Kerala Engineering Entrance test-2006 – Two Questions

The following two questions were omitted by a fairly bright student who appeared for Kerala Engineering Entrance test (I wonder what is so unattractive about these questions!):
(1) The momentum of a body is increased by 25%. The kinetic energy is increased by about
(a) 25% (b) 5% (c) 56% (d) 38% (e) 65%
The kinetic energy of a body is given by E = p²/2m. Therefore, when the momentum ‘p’ is increased by 25%, the kinetic energy E is increased by about 56%. (Note that 1.25² = 1.5625).
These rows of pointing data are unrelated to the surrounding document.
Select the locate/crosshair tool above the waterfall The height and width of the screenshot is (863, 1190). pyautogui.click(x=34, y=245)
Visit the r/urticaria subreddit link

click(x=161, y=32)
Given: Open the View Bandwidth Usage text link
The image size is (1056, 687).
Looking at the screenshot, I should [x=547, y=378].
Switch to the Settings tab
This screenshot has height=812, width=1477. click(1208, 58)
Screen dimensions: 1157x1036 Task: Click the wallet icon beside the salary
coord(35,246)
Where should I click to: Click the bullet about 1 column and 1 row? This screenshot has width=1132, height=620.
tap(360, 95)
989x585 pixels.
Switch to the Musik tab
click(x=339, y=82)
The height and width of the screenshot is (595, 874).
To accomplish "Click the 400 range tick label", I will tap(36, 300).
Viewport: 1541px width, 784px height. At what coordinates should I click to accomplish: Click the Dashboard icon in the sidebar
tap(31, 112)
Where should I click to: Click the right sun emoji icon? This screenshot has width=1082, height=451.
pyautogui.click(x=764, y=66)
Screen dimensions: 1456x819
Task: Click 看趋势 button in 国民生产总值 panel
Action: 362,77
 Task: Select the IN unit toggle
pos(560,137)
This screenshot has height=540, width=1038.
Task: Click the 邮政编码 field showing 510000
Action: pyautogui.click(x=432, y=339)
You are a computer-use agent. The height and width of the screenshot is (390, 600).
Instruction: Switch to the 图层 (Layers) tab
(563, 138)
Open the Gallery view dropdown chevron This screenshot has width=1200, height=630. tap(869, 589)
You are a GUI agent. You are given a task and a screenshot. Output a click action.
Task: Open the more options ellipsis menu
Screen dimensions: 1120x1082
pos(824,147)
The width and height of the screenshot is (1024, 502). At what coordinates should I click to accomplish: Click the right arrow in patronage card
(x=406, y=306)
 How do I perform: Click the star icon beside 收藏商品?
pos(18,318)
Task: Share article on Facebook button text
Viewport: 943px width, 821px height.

(2) If the potential energy of a gas molecule is U = M/r⁶ – N/r¹², M and N being positive constants, then the potential energy at equilibrium must be
(a) zero (b) M²/4N (c) N²/4M (d) MN²/4 (e) NM²/4
You know that the molecule will be in equilibrium if its potential energy U is a minimum. For this, dU/dr = 0. Therefore, -6Mr^-7 + 12Nr^-13 = 0 from which r⁶ = 2N/M. Therefore, r¹² = 4N²/M². Substituting these values in the expression (given in the question) for U, the potential energy at equilibrium is M/(2N/M) – N/(4N²/M²) = M²/2N – M²/4N = M²/4N [Option (b)].